Start of Passage shown

Second, according to the documentation, if you want SageMaker to work with a custom learn algorithm, you’ll need to build and deploy your custom docker image. Yeah, “DevOps Plumber” trade union card of GTFO, this is how we do things in the world of enterprise-level cloud computing, right? Well, maybe I am too harsh. Actually, you can start a traning job from SageMaker Studio using an entrypoint that starts the custom algorythm. to use multiple source files, you need to use the source_dir argument when setting up the Estimator, and then put your code files in the directory you specify.

Minor caveat though: if your algorithm uses a dependency outside standard GNU/SciPi set, which is almost always the case for any audio-related, you cannot provide it with the training job. Techincally, you can install this dependency on your SageMaker Studio instance and run your code there. But guess what? Since training utilises almost all of the CPU, so, after 10 mins of no heartbeats, Amazon marks the instance as dead and shuts it down. Uskomaton!

Theoretically, the manual tells you, that you could use the standard scipy utilities for reading your audio files, if they stricly comply to 44.2Khz 16bit PCM standard. I tried that, with the following:

for f in $(find ./ -name '*.wav'); do 
ffmpeg -i $f -acodec pcm_s16le -ar 44100 ${f%.wav}z.wav; 
rm $f;
mv ${f%.wav}z.wav $f;
done

That did not work, as WaveGAN kept crashing over reading input files, so I refined steps of training a GAN to be:

Build and upload your custom image to Amazon ECR
Upload raw material to S3
Start a training job either through SageMaker UI or Python API.

Notice how I’ve amended the “monitoring” step. I did it, because SageMaker’s proposed solution for monitoring is a freaking joke. Like downloading the checkpoints and examining them locally with Tensorboard? Bruuuuuuh

Using this tutorial I was able to put together a modified version of the original tensorflow docker container which I made publicly available in this repo. After a few 30 min feedback cycles, I was able to get it working.

End of Passage shown
Start of Extracted material

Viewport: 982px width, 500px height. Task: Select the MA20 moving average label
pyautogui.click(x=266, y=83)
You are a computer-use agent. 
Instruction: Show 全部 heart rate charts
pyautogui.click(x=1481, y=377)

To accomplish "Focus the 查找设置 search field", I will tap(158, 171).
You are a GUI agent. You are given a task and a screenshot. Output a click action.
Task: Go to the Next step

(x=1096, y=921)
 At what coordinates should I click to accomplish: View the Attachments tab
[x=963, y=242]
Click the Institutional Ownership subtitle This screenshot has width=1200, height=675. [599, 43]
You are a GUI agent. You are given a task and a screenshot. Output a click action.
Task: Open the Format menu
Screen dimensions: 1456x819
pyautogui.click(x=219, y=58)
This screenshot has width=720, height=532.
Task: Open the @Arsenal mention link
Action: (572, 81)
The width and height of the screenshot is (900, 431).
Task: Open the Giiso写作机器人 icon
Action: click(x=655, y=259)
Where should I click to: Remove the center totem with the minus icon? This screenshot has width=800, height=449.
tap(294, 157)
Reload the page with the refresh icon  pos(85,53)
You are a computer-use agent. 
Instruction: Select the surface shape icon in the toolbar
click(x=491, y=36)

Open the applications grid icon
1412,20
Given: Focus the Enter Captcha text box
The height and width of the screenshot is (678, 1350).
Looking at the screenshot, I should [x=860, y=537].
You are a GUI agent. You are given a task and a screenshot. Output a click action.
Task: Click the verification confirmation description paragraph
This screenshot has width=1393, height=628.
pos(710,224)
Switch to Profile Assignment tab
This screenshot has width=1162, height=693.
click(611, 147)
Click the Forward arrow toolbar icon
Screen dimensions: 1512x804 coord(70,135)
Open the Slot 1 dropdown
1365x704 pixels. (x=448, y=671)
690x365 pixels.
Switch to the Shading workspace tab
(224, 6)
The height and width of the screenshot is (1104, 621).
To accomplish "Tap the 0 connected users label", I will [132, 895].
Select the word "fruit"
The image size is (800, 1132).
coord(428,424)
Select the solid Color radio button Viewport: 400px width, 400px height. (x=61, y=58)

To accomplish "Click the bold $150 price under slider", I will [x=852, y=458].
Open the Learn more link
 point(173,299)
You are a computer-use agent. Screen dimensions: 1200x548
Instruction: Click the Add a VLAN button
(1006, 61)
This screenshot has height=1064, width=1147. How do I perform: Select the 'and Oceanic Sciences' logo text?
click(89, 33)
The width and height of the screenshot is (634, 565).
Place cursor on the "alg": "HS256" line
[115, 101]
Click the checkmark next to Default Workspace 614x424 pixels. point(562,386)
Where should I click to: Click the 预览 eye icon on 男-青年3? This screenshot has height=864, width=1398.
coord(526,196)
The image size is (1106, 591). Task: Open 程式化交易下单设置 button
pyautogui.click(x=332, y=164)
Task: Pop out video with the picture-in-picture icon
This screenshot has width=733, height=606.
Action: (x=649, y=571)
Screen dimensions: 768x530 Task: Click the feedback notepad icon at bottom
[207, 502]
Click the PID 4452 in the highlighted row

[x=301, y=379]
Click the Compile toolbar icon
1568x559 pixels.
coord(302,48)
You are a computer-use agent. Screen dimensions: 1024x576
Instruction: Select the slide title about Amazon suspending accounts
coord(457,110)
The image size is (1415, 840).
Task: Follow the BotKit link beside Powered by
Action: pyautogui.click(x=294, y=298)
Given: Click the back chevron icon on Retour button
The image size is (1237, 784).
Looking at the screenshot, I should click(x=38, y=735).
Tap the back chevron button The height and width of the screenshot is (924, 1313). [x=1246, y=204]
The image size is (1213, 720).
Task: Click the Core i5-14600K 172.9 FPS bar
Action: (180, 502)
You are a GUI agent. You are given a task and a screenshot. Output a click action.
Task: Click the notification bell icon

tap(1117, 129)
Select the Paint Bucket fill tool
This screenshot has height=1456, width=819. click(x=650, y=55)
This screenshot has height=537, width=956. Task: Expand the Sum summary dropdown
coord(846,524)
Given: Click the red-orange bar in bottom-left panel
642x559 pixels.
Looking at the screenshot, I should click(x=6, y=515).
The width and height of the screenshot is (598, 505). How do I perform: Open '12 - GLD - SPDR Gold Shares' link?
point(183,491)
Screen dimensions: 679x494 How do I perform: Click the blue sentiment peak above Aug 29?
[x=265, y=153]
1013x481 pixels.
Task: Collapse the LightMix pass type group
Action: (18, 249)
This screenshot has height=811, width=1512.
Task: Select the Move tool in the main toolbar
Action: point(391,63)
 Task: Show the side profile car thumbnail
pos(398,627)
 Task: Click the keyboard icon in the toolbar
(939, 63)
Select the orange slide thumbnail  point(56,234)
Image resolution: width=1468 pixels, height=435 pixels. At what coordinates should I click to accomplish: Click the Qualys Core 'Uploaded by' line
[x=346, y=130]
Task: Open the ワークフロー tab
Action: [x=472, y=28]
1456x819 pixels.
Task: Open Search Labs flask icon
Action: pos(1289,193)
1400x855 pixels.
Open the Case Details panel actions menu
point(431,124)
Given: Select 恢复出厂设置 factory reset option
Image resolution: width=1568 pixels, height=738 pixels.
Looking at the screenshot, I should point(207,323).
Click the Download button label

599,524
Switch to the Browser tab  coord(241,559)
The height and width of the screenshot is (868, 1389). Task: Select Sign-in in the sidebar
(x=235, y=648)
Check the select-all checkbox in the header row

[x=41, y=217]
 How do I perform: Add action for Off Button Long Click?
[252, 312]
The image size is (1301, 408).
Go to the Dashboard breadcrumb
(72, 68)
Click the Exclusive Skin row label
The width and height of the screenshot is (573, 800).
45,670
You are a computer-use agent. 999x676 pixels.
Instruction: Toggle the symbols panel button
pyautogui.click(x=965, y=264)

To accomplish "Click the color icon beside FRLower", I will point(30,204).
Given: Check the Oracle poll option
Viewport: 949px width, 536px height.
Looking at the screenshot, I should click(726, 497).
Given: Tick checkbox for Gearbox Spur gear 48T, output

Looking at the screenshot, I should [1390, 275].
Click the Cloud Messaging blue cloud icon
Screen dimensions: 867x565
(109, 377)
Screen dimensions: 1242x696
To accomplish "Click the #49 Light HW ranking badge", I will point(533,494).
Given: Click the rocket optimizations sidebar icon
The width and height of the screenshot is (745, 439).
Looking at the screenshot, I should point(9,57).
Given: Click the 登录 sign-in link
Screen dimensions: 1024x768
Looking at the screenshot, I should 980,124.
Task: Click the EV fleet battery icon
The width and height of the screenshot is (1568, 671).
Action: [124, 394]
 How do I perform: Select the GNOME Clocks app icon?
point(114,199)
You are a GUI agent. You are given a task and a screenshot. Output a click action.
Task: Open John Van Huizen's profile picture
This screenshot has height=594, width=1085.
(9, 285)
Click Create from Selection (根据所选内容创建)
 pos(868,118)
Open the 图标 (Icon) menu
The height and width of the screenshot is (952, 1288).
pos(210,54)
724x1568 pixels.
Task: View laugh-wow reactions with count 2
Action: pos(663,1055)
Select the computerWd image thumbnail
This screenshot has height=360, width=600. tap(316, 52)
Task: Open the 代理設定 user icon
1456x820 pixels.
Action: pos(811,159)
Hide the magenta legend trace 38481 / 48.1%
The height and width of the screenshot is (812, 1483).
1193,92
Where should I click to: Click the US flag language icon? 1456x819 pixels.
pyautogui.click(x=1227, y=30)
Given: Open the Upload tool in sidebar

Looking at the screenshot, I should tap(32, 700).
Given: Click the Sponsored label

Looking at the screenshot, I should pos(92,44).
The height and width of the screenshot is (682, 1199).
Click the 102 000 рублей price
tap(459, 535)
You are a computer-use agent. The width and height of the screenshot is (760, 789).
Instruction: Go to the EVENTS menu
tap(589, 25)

End of Extracted material

# Jobs:
1. Reproduce the SageMaker passage above, everything from "Second, according to" down to "directory you specify.".
2. Return every line of the rows above that contains the string "price", matching case exactly.

# Answers in order:
1.
Second, according to the documentation, if you want SageMaker to work with a custom learn algorithm, you’ll need to build and deploy your custom docker image. Yeah, “DevOps Plumber” trade union card of GTFO, this is how we do things in the world of enterprise-level cloud computing, right? Well, maybe I am too harsh. Actually, you can start a traning job from SageMaker Studio using an entrypoint that starts the custom algorythm. to use multiple source files, you need to use the source_dir argument when setting up the Estimator, and then put your code files in the directory you specify.

2.
To accomplish "Click the bold $150 price under slider", I will [x=852, y=458].
Click the 102 000 рублей price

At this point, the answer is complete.